▶ [Provided material]:
^^^^^^^^

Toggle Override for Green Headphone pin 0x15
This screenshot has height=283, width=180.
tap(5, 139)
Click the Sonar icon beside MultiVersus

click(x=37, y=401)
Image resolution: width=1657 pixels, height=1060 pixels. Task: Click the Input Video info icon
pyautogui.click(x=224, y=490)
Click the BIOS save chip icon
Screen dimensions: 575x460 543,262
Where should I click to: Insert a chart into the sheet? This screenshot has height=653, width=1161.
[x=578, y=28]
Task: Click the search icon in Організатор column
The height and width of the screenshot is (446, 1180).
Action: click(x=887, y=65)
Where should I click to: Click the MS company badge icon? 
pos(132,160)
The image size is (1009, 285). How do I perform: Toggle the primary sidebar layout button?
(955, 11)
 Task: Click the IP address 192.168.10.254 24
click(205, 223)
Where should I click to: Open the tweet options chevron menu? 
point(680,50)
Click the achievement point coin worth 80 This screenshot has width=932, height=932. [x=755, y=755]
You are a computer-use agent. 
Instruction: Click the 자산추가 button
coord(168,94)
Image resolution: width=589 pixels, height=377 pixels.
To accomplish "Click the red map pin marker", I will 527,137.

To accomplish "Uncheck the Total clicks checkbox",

^^^^^^^^

▶ [Exercise prompt]: The reply must consist solely of the lines from the one containing "Where should I click to: Insert" through the last line of the data, reproduced exactly.

▶ [Task solution]:
Where should I click to: Insert a chart into the sheet? This screenshot has height=653, width=1161.
[x=578, y=28]
Task: Click the search icon in Організатор column
The height and width of the screenshot is (446, 1180).
Action: click(x=887, y=65)
Where should I click to: Click the MS company badge icon? 
pos(132,160)
The image size is (1009, 285). How do I perform: Toggle the primary sidebar layout button?
(955, 11)
 Task: Click the IP address 192.168.10.254 24
click(205, 223)
Where should I click to: Open the tweet options chevron menu? 
point(680,50)
Click the achievement point coin worth 80 This screenshot has width=932, height=932. [x=755, y=755]
You are a computer-use agent. 
Instruction: Click the 자산추가 button
coord(168,94)
Image resolution: width=589 pixels, height=377 pixels.
To accomplish "Click the red map pin marker", I will 527,137.

To accomplish "Uncheck the Total clicks checkbox",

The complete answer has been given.